中学生くらいのことでしょうか、「これ、変だよな」「手抜きだよな」と思っていたのが、小説の会話での用字説明。用字を説明してくれるのはよいのですが、前後を読んでも、紙に書いたとか、宙に書くとか、掌に書いて見せるとかしてはいない。実際、そういう会話があるものか、と思うわけです。たとえば、こういうもの。
「そう言えば、太郎さんの家でも、屋号をつけたよ。」と、私は姪に言ってみせた。「みんなで相談して田舎(いなか)風に『よもぎや』とつけた。それを『蓬屋』と書いたものか、『四方木屋』と書いたものかと言うんで、いろいろな説が出たよ。」
「そりゃ、『蓬屋』と書くよりも、『四方木屋』と書いたほうがおもしろいでしょう。いかにも山家(やまが)らしくて。」
こんな話も旅らしかった。(島崎藤村「嵐」。青空文庫版)
「私」の説明に驚くわけですが、答える姪もすごいと思います(ツッコミだと「答えるなよ!」というところでしょうか)。こういう会話を書く以上、作者としては現実にあるだろうと思っているのかとも思いますが、それならそれで、そう考える思考過程が不思議でなりません。

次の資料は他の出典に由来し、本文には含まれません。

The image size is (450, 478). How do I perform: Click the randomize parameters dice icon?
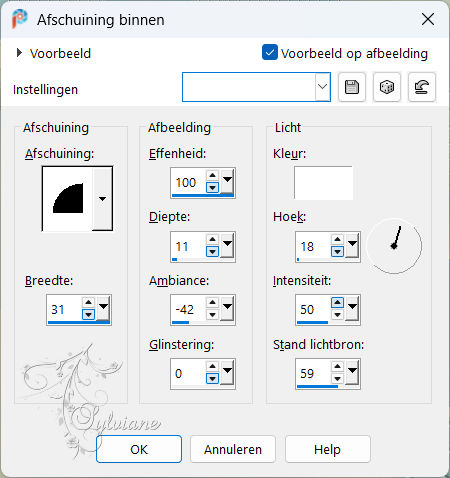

ただ、より現実的に書くとしたらどうなるか。「〈草冠に逢う〉に屋と書いたものか、〈四つの方の木〉に屋と書いたものか」。う〜ん、これはこれでまどろっこしい。文章の流れは確実に阻害されます。「こんな話も旅らしかった」との結びが、ともすると、気障ったらしく見えるかもしれません。それは作者の本意ではないのでしょう。
とすると、読者に対して、言わば確信犯的にモード越境をしたのでしょう。読者は、登場人物間の会話モードと理解しながら読むのですが、用字だけは手っとり早く漢字で記されてしまう。その部分は、読者向けモードなんですね。その代わり、読者は簡潔さを味わえることにはなります。
ただ、藤村の例は、まだよい方かもしれません。「ホーオク」「シホーボクオク」と音読みする可能性があるので。現実の会話として、成り立つかどうかは心もとないですが。